BPA and E2 mediate their protective effects independent of classical estrogen receptors. (A) T47D cells were treated with 100 nM ICI or PHTPP for 1 hr before incubation with 10 nM BPA or E2 for 24 hrs. Cells were then exposed to 800 ng/ml cisplatin for 24 hrs and cell viability was determined by the MTT assay. Each value is a mean±SEM of six replicates. * significant (p <0.05) vs control, and ** significant vs cisplatin. (B) MDA-MB-468 cells were treated with 10 nM of BPA or E2 for 24 hrs followed by increasing doses of cisplatin for 24 hrs. Cytotoxicity was determined by the MTT assay. Each value is a mean±SEM of six replicates. * significant vs corresponding doses of cisplatin alone.

BPA and E2 antagonize cisplatin in ERβ-knockdown T47D cells. (A) Cells were transfected with siRNA targeted towards ERβ or with scrambled siRNA. On days (d) 1, 4 and 8 post-transfection, ERβ expression was determined by RT-PCR; GAPDH was used as a control. (B) ERβ knockdown cells were incubated with 10 nM BPA or E2 for 24 hrs, followed by 800 ng/ml cisplatin for 24 hrs. Cytotoxicity was determined by the MTT assay. Each value is a mean±SEM of six replicates. * significant (p <0.05) vs control and ** significant vs cisplatin.
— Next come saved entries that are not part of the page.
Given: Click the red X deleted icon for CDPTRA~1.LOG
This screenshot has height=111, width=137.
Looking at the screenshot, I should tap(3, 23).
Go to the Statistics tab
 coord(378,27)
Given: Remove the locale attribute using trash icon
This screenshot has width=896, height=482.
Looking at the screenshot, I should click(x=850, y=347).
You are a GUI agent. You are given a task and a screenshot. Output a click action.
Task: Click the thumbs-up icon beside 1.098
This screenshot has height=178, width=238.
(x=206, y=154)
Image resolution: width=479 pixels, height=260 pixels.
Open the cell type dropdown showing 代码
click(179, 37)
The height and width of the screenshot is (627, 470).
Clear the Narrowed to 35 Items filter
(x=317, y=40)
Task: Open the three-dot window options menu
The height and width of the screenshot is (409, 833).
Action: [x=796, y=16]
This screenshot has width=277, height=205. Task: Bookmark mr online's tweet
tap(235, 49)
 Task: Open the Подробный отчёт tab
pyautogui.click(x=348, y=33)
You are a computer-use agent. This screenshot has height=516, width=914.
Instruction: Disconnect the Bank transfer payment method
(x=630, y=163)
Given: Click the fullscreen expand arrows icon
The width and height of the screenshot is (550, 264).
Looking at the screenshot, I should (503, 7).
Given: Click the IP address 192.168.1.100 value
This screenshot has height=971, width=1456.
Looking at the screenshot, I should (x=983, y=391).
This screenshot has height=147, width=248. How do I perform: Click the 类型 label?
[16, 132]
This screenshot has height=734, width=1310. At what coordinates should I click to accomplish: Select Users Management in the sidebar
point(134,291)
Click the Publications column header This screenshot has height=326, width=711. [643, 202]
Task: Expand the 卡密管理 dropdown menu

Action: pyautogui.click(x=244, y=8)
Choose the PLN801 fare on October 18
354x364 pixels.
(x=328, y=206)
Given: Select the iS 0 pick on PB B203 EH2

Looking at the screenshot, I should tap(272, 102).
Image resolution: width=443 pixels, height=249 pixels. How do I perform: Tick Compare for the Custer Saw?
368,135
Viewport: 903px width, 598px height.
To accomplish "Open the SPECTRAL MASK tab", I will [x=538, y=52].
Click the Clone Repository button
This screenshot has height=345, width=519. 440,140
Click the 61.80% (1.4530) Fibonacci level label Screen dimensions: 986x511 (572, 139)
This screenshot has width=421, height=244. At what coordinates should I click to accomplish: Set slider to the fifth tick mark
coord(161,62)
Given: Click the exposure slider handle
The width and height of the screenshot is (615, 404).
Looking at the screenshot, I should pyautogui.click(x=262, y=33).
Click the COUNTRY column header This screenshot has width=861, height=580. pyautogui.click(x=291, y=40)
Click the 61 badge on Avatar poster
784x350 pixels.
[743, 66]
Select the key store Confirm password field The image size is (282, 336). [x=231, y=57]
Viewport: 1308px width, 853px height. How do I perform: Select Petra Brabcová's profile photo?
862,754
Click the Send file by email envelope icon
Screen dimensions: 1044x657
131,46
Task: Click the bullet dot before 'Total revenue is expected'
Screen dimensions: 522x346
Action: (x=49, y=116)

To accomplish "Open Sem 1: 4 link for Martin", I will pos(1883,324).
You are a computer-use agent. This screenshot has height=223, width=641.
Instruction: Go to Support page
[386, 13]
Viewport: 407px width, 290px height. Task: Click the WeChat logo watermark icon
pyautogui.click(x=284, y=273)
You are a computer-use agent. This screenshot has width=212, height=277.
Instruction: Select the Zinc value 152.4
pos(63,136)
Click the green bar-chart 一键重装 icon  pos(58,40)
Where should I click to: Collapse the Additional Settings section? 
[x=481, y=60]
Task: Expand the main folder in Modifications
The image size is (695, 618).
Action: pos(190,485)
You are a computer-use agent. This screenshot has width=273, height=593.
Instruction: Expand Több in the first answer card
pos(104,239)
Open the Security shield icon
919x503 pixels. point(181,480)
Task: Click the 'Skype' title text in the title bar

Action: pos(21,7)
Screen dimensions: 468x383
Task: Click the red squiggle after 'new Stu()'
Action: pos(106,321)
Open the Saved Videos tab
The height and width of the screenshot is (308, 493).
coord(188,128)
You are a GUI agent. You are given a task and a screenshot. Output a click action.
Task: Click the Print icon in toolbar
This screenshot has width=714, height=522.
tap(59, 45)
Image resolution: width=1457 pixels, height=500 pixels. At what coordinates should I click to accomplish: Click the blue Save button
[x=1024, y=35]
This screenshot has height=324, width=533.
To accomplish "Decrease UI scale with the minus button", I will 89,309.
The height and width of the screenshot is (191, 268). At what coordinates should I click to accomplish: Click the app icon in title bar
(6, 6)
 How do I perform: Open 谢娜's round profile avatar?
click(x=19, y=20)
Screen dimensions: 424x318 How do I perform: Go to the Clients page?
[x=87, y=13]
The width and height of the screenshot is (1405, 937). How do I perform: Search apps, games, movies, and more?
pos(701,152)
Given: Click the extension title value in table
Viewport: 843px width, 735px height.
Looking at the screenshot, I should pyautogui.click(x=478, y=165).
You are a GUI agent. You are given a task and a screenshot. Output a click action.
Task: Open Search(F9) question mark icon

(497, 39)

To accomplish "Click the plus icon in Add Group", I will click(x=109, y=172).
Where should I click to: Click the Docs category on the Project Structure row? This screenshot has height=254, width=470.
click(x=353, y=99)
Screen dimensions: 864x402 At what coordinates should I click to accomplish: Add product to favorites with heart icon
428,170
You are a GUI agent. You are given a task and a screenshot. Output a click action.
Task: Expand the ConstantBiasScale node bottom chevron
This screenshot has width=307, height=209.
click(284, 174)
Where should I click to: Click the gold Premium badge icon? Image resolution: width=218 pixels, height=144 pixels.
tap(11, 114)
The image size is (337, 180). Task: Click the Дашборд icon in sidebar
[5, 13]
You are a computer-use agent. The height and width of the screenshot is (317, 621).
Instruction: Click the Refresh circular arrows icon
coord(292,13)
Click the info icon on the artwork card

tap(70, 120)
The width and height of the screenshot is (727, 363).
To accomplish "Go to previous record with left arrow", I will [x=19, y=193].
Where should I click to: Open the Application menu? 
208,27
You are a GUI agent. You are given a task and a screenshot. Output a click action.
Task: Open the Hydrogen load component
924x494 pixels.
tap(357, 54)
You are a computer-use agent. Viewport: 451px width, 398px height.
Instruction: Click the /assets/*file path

BPA and E2 may confer chemoresistance by increasing Bcl-2 expression. (A) T47D cells were treated with 10 nM BPA or E2 for 24 hrs, followed by 800 ng/ml cisplatin for 24 hrs. DNA was isolated and platinum content was analyzed by inductively coupled plasma mass spectroscopy. (B) Cells were treated as in (A). Western blots were probed for Bcl-2, Bcl-xL and Bax; β-actin serves as a loading control. Shown are representative blots, repeated at least three times. (C) Cells were pre-treated for 1 hr with 10 µM HA14-1 and then with 10 nM BPA or E2 for 24 hrs. This was followed by exposure to 800 ng/ml cisplatin for 24 hrs. Cytotoxicity was determined by the MTT assay. Each value is a mean±SEM of six replicates. * significant (p < 0.05) vs control, and ** significant vs cisplatin.